Bankers, scholars, policy makers and executives probe solutions for accelerating clean energy finance
Nov. 2, 2017
By Mark Golden
Stanford’s Jeffrey Ball, Bank of America Vice Chairman Anne
Finucane and John Kerry in a lighter moment of their
discussion to open the conference.
Tripling the present level of global investment in clean energy to the $2.3 trillion needed annually to limit global warming is an enormous challenge, but most countries and many U.S. states and cities are committed to avoiding the worst effects of climate change. So, energy infrastructure is also potentially a tremendous investment opportunity.
How to ramp up the dollars was the topic of the Clean Energy Finance Forum, convened by Stanford University’s Precourt Institute for Energy on Nov. 1. Greater profitability is the necessary and sufficient key for unlocking the necessary capital, said the financiers, politicians, business executives and academics who participated. Greater profitability will require advances in both technology and policy, they agreed.
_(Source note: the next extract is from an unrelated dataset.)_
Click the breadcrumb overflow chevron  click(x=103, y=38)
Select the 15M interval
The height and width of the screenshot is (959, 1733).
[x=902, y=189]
“Just think about energy and climate change. This market is a multi-trillion-dollar market with 4 to 5 billion users … 9 billion by the middle of the century,” said former U.S. Secretary of State John Kerry
“This is the mother of all markets. We need to seize it. We need to make low carbon energy attractive, now,” said the 2004 Democratic Party presidential nominee, who has been working with Vietnam on sustainable alternatives to planned coal-fired power plants since before he left the State Department.
The financial challenges, however, are as daunting as the business opportunity is compelling. The annual investments needed to restrain global warming would absorb a huge amount of the world’s new investment dollars, noted Stanford’s Sally Benson, co-director of the Precourt Institute and a professor of energy resources engineering. Plus, major institutional investors are conservative, while most clean energy projects are still quite risky.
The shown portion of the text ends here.